Amazon S3 buckets in [all regions except US Standard] provide read-after-write consistency for PUTS of new objects and eventual consistency for overwrite PUTS and DELETES. Amazon S3 buckets in the US Standard region provide eventual consistency.
http://aws.amazon.com/s3/faqs/
This is why I assumed you were using US Standard. The behavior you described is consistent with that design constraint.
You should be able to verify that this doesn't happen with a test bucket in another region... but, because data transfer from EC2 to S3 within the same region is free and very low latency, using a bucket in a different region may not be practical.
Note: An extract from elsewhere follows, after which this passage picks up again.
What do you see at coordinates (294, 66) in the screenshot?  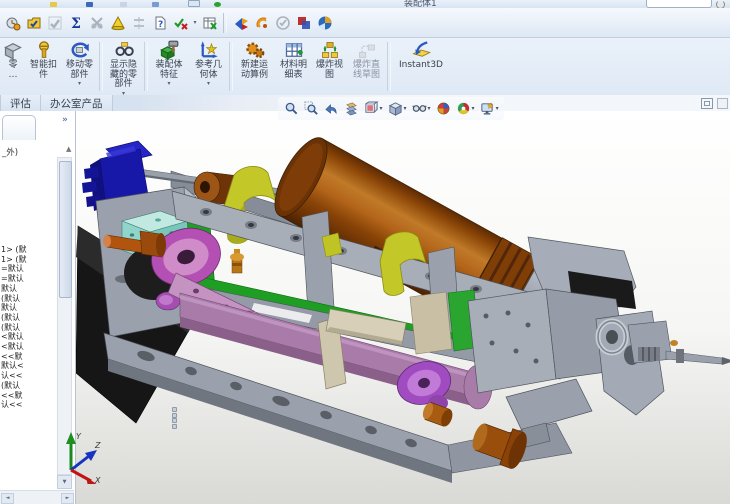 I see `ribbon-button-bill-of-materials: 材料明 细表` at bounding box center [294, 66].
There is another option that is worth trying, has to do with the inner-workings of US-Standard.
US Standard is in fact geographically-distributed between Virginia and Oregon, and requests to "s3.amazonaws.com" are selectively routed via DNS to one location or another. This routing is largely a black box, but Amazon has exposed a workaround.
You can force your requests to be routed only to Northern Virginia by changing your endpoint from "s3.amazonaws.com" to "s3-external-1.amazonaws.com" ...
http://docs.aws.amazon.com/general/latest/gr/rande.html#s3_region
... this is speculation on my part, but your issue may be exacerbated by geographic routing of your requests, and forcing them to "s3-external-1" (which, to be clear, is still US-Standard), might improve or eliminate your issue.
Update: The advice above has officially risen above speculation, but I'll leave it for historical reference. About a year I wrote the above, Amazon indeed announced that US-Standard does offer read-after-write consistency on new object creation, but only when the s3-external-1 endpoint is used. They explain it as though it's a new behavior, and that may be the case... but it also may simply be a change in the behavior the platform officially supports. Either way:
Starting [2015-06-19], the US Standard Region now supports read-after-write consistency for new objects added to Amazon S3 using the Northern Virginia endpoint (s3-external-1.amazonaws.com). With this change, all Amazon S3 Regions now support read-after-write consistency. Read-after-write consistency allows you to retrieve objects immediately after creation in Amazon S3. Prior to this change, Amazon S3 buckets in the US Standard Region provided eventual consistency for newly created objects, which meant that some small set of objects might not have been available to read immediately after new object upload. These occasional delays could complicate data processing workflows where applications need to read objects immediately after creating the objects. Please note that in US Standard Region, this consistency change applies to the Northern Virginia endpoint (s3-external-1.amazonaws.com). Customers using the global endpoint (s3.amazonaws.com) should switch to using the Northern Virginia endpoint (s3-external-1.amazonaws.com) in order to leverage the benefits of this read-after-write consistency in the US Standard Region. [emphasis added]
https://forums.aws.amazon.com/ann.jspa?annID=3112
If you are uploading a large number of files (hundreds per second), you might also be overwhelming S3's sharding mechanism. For very high numbers of uploads per second, it's important that your keys ("filenames") not be lexically sequential.
Depending on how Amazon handles DNS, you may also want to try another alternate variant of addressing your bucket if your code can handle it.
Buckets in US-Standard can be addressed either with http://mybucket.s3.amazonaws.com/key ... or http://s3.amazonaws.com/mybucket/key ... and the internal implementation of these two could, at least in theory, be different in a way that changes the behavior in a way that would be relevant to your issue.
As you noted, currently there is no guarantee or workaround eventual consistency directly from S3. In this talk from Netflix, the speaker mentions having seen a 7h (extremely rare IMHO) consistency delay. They even created a consistency layer on top of S3, s3mper ,that is open source and might help in your context.
Other than that, as #Michael - sqlbot suggested, us-standard dos not offer read-after-write consistency, and the observed consistency delays may be different there.